Saturday, December 29, 2012

Fight like Mike Tyson

I think getting an EDS diagnosis - or any chronic diagnosis comes with a solid pair of balls attached. It has to or it will eat you alive. You have to fight for everything - insurance coverage, medication, diagnosis, and apparently the ability to qualify for graduation! Thank you God Almighty that I have some good advisers that worked with me at my school. I'm nearing the end of my time spent in classes and nearing my internship. Currently the qualifications for getting a Recreation degree with a TR concentration require a 40 hour per week internship. They are aware of only one exception ever being made and it wasn't for a TR student or for disability reasons. I spent the past week or so figuring out if I spent all of this time and money to not be able to get my degree. They decided to make an exception to the rule so that I can go 20 hour weeks but over double the time span. I also had to call the testing company to figure out if I would even qualify for the certification afterwords. I suppose this is a victory but I feel as though it shouldn't have to be. I shouldn't have to fight tooth and bone for every small thing in life. It amazes me how little the world knows. Obviously they can't be informed on every disability out there but at least be accommodating to an extent. Show some love or compassion instead of being intimidated or stern.
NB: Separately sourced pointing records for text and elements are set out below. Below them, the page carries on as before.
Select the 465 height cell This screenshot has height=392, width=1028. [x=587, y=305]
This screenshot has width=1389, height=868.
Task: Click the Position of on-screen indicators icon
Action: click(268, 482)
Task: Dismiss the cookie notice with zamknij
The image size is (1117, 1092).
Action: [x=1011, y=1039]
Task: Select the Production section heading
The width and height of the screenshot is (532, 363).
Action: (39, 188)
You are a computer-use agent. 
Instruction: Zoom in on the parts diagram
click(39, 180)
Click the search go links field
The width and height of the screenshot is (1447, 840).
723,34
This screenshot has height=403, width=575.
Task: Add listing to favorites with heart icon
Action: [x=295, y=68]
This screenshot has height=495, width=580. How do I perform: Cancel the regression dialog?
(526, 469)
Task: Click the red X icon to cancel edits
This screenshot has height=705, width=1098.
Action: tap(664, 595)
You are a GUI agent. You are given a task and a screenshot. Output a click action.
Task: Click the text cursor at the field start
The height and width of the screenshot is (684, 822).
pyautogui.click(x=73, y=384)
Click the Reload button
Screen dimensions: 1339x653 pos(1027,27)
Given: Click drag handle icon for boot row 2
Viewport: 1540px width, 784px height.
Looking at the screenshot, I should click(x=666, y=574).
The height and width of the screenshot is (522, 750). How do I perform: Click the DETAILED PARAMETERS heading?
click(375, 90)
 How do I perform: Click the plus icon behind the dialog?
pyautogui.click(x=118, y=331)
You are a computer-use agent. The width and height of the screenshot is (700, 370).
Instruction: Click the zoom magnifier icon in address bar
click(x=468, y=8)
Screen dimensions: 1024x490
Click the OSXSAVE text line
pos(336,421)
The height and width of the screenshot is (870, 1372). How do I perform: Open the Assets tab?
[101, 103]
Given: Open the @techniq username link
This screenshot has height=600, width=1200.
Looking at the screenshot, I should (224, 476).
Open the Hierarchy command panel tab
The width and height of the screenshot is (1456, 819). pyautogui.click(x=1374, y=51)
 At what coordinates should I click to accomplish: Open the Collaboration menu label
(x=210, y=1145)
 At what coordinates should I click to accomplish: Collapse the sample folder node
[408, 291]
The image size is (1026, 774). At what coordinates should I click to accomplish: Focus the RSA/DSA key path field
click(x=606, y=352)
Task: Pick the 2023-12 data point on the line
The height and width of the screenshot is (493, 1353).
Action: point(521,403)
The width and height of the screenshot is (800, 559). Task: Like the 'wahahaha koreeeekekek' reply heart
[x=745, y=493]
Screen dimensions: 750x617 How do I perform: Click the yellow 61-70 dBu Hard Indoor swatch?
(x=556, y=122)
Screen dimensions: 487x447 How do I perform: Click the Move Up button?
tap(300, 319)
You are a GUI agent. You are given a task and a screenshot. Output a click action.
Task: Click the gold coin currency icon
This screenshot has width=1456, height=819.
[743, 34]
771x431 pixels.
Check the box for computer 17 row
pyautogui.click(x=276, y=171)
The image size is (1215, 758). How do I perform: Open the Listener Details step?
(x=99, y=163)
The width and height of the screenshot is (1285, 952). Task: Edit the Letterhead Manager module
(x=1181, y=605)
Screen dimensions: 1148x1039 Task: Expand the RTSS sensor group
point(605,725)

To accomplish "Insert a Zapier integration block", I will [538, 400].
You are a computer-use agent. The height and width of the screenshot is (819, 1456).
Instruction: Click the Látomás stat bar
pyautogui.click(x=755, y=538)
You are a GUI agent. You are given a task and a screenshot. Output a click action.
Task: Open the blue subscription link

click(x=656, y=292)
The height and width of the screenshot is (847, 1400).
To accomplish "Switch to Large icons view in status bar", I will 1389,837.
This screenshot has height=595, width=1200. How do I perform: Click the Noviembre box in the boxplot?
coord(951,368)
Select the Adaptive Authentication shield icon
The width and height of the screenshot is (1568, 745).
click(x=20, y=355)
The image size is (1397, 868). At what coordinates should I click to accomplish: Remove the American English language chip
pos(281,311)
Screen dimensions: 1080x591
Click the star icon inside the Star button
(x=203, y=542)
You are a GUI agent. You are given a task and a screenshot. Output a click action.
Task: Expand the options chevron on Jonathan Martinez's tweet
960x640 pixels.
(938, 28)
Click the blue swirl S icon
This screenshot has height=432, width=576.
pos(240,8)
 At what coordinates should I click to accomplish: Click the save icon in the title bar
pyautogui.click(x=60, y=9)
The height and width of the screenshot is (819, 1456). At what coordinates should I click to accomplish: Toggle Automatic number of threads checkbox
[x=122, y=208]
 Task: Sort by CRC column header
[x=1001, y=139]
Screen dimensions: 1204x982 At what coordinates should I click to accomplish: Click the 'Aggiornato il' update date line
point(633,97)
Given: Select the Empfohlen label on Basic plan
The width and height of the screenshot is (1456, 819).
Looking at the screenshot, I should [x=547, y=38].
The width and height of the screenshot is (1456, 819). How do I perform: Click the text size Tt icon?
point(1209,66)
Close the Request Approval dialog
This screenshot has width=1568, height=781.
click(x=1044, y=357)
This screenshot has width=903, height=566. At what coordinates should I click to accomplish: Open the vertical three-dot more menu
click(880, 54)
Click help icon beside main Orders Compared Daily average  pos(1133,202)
If you want to help in this fight for EDS-ers in the US, sign the petition to help it become a Nationally recognized disability...

https://petitions.whitehouse.gov/petition/recognize-ehlers-danlos-syndrome-create-awareness-have-eds-recognized-disability/FFWRj66T

Stay blessed.

Wednesday, December 26, 2012

Cartoons with EDS


* Merry Christmas! *
I haven't had much time to write as I've been spending time with my family and fairly exhausted with any "free time" I manage to accumulate. However, I do try to get out a new post every week so this week I'm just making it a short fun one. 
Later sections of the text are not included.